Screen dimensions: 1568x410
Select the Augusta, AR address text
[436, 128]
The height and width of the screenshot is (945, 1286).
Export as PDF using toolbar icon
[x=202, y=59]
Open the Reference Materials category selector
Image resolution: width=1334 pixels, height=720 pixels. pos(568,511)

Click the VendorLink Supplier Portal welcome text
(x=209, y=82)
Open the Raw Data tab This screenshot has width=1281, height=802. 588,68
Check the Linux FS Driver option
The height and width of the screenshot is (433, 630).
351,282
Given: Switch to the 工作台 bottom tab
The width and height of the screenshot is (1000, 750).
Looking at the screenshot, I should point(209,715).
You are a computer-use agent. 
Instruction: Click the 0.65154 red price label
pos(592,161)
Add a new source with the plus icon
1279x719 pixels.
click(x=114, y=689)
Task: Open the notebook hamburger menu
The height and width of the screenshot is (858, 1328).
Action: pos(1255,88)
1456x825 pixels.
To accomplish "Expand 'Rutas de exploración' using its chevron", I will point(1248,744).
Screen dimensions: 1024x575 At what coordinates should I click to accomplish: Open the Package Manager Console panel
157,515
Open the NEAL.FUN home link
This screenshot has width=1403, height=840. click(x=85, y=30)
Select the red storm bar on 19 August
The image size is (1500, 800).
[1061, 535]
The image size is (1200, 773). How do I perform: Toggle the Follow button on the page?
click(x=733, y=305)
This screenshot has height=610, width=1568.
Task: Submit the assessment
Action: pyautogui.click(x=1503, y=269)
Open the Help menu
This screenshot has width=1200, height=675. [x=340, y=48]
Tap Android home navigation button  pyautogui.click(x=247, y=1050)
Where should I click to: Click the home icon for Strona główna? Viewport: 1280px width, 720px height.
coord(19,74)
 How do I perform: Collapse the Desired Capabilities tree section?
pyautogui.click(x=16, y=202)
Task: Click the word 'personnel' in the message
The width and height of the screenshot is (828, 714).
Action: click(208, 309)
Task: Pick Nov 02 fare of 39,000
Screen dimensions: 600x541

- _EXERCISE AIM_: All lines above between those holding "Task: Open the notebook hamburger menu" and "Tap Android home", inclusive, must be set down unchanged, and no other line may be included.

- _EXERCISE ANSWER_:
Task: Open the notebook hamburger menu
The height and width of the screenshot is (858, 1328).
Action: pos(1255,88)
1456x825 pixels.
To accomplish "Expand 'Rutas de exploración' using its chevron", I will point(1248,744).
Screen dimensions: 1024x575 At what coordinates should I click to accomplish: Open the Package Manager Console panel
157,515
Open the NEAL.FUN home link
This screenshot has width=1403, height=840. click(x=85, y=30)
Select the red storm bar on 19 August
The image size is (1500, 800).
[1061, 535]
The image size is (1200, 773). How do I perform: Toggle the Follow button on the page?
click(x=733, y=305)
This screenshot has height=610, width=1568.
Task: Submit the assessment
Action: pyautogui.click(x=1503, y=269)
Open the Help menu
This screenshot has width=1200, height=675. [x=340, y=48]
Tap Android home navigation button  pyautogui.click(x=247, y=1050)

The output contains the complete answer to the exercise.